• [Exercise description] Reproduce the material below, from its start down to the line containing "point(935,357)", substituting "selector" for every "dropdown" and keeping everything else the same.

• [Data provided]
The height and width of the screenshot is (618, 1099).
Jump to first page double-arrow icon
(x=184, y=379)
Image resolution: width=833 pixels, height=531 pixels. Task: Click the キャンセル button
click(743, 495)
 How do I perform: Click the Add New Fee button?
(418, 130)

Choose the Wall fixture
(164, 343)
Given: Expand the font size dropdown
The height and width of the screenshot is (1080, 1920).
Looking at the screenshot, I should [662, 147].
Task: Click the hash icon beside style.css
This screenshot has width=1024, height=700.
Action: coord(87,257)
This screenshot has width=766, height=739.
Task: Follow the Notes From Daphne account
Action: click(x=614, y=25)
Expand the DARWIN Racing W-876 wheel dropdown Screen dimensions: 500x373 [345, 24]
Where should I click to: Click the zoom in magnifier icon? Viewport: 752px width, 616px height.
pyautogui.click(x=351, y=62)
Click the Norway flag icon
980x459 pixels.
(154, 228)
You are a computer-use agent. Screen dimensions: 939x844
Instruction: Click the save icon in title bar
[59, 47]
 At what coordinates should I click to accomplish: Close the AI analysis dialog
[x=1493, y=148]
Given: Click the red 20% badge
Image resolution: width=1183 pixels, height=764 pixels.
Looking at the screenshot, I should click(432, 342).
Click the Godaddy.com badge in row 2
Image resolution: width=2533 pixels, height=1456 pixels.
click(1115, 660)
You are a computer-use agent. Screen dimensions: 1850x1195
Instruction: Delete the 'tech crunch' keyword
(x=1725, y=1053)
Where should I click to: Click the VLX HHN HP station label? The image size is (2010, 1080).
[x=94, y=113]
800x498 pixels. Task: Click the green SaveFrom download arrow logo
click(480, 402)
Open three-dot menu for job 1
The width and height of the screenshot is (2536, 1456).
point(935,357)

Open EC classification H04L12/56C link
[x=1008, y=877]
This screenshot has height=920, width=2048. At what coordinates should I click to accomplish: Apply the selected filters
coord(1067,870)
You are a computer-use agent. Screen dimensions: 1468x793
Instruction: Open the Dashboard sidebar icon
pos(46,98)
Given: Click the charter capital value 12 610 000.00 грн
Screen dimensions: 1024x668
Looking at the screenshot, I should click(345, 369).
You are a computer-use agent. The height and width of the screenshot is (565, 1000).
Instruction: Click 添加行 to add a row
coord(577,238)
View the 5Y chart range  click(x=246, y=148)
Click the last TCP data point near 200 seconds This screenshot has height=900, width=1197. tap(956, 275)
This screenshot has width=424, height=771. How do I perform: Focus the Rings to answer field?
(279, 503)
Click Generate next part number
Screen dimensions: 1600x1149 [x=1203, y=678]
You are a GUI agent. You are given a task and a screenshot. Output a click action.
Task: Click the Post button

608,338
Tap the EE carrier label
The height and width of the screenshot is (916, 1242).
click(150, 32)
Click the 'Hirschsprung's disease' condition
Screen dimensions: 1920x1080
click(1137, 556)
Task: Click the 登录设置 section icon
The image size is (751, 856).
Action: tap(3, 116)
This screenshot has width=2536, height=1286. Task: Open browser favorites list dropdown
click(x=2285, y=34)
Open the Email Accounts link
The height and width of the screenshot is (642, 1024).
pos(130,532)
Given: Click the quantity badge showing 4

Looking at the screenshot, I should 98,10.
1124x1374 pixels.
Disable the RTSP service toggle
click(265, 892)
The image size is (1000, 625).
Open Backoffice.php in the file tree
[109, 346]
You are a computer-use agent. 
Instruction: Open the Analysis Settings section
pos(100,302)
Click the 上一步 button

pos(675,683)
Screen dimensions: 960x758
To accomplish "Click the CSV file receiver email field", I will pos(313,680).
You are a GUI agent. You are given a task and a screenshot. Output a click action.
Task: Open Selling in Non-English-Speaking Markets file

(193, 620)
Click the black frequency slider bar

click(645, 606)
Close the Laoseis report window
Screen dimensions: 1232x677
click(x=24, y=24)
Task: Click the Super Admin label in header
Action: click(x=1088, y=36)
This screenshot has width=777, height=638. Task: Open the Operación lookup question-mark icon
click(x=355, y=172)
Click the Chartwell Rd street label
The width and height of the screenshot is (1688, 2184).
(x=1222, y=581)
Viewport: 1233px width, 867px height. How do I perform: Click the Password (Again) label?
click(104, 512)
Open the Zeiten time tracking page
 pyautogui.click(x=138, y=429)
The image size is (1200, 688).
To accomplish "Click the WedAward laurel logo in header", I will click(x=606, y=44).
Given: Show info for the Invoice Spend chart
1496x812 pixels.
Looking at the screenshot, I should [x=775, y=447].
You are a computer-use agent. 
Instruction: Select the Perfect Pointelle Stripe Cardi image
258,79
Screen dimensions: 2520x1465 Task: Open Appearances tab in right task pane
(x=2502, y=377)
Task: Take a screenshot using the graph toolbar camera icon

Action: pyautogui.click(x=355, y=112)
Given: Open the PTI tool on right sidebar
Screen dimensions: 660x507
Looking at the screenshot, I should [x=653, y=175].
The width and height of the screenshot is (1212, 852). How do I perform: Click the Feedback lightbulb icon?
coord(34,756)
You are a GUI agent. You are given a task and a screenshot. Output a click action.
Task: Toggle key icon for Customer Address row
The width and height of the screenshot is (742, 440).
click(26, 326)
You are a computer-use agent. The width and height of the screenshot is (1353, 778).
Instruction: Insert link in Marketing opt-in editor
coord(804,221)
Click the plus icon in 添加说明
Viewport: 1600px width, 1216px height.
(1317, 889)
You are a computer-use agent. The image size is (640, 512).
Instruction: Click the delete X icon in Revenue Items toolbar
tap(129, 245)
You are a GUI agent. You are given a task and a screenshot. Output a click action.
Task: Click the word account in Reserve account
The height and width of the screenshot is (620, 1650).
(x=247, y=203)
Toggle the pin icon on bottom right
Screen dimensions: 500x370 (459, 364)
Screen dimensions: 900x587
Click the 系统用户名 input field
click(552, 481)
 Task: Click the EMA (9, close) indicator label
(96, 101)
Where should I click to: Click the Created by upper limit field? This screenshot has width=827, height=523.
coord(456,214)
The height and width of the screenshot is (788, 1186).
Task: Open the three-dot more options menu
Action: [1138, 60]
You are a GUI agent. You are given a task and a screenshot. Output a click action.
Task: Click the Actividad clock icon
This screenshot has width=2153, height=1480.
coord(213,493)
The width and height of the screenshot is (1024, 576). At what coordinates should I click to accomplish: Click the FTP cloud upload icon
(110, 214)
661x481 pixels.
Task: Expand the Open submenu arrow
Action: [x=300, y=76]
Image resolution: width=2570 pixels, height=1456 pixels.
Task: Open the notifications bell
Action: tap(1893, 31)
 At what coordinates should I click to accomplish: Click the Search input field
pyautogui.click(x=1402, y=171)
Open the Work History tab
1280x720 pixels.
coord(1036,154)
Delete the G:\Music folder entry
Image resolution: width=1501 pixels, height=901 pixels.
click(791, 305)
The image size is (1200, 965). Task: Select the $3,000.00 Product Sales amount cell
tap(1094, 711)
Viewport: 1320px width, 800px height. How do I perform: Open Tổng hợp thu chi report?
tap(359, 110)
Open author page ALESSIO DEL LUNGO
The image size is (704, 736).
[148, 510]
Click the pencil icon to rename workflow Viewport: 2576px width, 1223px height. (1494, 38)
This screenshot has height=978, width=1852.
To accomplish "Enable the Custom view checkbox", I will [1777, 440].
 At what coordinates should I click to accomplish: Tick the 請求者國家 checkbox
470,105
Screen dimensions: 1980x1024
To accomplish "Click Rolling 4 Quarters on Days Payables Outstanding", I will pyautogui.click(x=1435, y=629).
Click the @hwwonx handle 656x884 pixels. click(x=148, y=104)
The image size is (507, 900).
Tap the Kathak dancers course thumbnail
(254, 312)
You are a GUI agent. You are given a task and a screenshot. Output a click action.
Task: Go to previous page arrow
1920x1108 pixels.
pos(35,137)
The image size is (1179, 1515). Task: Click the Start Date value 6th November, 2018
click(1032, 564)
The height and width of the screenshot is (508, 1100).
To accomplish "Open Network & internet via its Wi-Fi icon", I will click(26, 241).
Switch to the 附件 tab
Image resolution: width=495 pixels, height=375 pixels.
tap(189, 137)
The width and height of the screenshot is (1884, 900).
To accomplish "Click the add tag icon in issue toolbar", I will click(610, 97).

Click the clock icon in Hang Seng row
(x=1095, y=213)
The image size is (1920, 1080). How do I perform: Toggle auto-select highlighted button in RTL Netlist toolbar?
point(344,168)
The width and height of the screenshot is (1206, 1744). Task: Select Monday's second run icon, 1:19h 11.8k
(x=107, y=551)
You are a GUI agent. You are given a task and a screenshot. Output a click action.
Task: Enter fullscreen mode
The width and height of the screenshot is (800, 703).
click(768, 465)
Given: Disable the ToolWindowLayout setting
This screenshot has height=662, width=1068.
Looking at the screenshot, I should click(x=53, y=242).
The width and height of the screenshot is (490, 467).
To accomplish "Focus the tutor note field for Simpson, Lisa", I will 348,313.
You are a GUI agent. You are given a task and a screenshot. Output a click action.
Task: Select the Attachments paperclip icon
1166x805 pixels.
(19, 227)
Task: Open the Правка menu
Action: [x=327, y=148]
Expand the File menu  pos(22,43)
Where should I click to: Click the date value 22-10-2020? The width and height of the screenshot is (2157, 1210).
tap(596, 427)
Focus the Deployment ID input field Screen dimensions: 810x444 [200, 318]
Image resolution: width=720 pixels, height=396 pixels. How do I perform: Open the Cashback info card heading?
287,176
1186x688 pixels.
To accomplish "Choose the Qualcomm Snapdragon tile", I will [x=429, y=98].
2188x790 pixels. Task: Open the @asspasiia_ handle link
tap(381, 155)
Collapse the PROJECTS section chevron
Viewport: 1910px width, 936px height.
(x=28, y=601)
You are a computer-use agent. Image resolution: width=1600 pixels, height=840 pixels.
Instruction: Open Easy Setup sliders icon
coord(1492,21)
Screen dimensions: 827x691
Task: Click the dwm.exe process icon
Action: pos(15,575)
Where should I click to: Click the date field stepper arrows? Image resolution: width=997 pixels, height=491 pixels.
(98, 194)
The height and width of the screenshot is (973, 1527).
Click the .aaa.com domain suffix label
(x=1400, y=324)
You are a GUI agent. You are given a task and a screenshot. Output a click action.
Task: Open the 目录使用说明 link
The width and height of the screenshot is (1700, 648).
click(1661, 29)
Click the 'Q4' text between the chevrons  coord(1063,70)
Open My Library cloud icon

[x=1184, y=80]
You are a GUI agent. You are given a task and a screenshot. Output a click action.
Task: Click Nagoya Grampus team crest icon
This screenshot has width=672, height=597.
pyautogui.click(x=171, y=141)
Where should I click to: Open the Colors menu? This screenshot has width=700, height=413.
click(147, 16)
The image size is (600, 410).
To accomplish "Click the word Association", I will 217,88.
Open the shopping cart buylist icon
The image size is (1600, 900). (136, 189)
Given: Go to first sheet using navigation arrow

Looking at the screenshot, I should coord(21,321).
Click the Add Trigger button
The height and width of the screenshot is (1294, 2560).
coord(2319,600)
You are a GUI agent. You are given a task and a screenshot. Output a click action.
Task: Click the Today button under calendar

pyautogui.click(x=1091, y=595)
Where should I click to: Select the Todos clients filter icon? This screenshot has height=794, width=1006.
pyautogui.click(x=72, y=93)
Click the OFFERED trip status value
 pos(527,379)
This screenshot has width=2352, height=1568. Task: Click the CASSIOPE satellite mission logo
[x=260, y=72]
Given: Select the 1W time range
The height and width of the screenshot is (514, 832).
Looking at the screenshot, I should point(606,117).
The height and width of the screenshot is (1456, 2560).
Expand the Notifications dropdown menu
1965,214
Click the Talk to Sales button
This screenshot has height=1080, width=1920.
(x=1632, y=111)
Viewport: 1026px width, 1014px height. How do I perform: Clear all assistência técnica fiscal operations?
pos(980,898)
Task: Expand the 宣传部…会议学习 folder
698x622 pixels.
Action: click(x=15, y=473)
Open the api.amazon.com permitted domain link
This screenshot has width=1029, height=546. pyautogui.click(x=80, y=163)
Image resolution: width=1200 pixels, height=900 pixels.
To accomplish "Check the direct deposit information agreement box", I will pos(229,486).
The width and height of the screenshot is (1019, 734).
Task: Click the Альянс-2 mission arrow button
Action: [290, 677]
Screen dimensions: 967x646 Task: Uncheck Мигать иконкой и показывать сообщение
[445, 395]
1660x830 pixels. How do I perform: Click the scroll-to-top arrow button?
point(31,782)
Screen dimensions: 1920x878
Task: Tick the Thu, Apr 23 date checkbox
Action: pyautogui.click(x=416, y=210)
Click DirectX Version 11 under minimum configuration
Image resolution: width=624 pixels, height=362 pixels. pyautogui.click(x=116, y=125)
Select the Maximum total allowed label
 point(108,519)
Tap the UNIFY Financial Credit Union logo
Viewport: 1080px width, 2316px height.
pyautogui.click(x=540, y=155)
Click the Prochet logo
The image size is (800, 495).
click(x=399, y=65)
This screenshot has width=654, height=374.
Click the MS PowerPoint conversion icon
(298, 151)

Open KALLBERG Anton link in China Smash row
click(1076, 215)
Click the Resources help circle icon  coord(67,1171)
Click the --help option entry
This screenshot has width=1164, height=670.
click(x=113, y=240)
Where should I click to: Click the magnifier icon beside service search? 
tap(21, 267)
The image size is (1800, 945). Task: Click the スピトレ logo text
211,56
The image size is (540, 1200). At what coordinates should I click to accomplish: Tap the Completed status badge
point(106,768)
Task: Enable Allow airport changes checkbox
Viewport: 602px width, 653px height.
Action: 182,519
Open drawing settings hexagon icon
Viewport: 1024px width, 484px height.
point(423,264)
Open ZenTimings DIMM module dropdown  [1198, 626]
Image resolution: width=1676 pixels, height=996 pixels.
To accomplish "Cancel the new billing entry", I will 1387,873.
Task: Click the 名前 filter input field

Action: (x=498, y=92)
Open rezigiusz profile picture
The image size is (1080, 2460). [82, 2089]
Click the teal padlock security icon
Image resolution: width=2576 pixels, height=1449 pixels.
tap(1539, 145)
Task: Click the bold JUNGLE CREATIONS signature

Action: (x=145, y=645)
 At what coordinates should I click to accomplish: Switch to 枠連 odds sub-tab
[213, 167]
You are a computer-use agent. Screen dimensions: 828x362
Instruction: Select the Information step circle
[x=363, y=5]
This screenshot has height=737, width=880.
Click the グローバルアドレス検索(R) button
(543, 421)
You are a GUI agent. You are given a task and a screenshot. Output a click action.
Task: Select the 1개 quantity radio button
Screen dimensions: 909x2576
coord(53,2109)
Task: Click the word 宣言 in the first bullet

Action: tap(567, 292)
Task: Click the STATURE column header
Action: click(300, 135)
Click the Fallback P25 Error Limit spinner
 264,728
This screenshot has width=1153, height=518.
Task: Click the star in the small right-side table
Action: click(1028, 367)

• [Exercise solution]
The height and width of the screenshot is (618, 1099).
Jump to first page double-arrow icon
(x=184, y=379)
Image resolution: width=833 pixels, height=531 pixels. Task: Click the キャンセル button
click(743, 495)
 How do I perform: Click the Add New Fee button?
(418, 130)

Choose the Wall fixture
(164, 343)
Given: Expand the font size selector
The height and width of the screenshot is (1080, 1920).
Looking at the screenshot, I should [662, 147].
Task: Click the hash icon beside style.css
This screenshot has width=1024, height=700.
Action: coord(87,257)
This screenshot has width=766, height=739.
Task: Follow the Notes From Daphne account
Action: click(x=614, y=25)
Expand the DARWIN Racing W-876 wheel selector Screen dimensions: 500x373 [345, 24]
Where should I click to: Click the zoom in magnifier icon? Viewport: 752px width, 616px height.
pyautogui.click(x=351, y=62)
Click the Norway flag icon
980x459 pixels.
(154, 228)
You are a computer-use agent. Screen dimensions: 939x844
Instruction: Click the save icon in title bar
[59, 47]
 At what coordinates should I click to accomplish: Close the AI analysis dialog
[x=1493, y=148]
Given: Click the red 20% badge
Image resolution: width=1183 pixels, height=764 pixels.
Looking at the screenshot, I should click(432, 342).
Click the Godaddy.com badge in row 2
Image resolution: width=2533 pixels, height=1456 pixels.
click(1115, 660)
You are a computer-use agent. Screen dimensions: 1850x1195
Instruction: Delete the 'tech crunch' keyword
(x=1725, y=1053)
Where should I click to: Click the VLX HHN HP station label? The image size is (2010, 1080).
[x=94, y=113]
800x498 pixels. Task: Click the green SaveFrom download arrow logo
click(480, 402)
Open three-dot menu for job 1
The width and height of the screenshot is (2536, 1456).
point(935,357)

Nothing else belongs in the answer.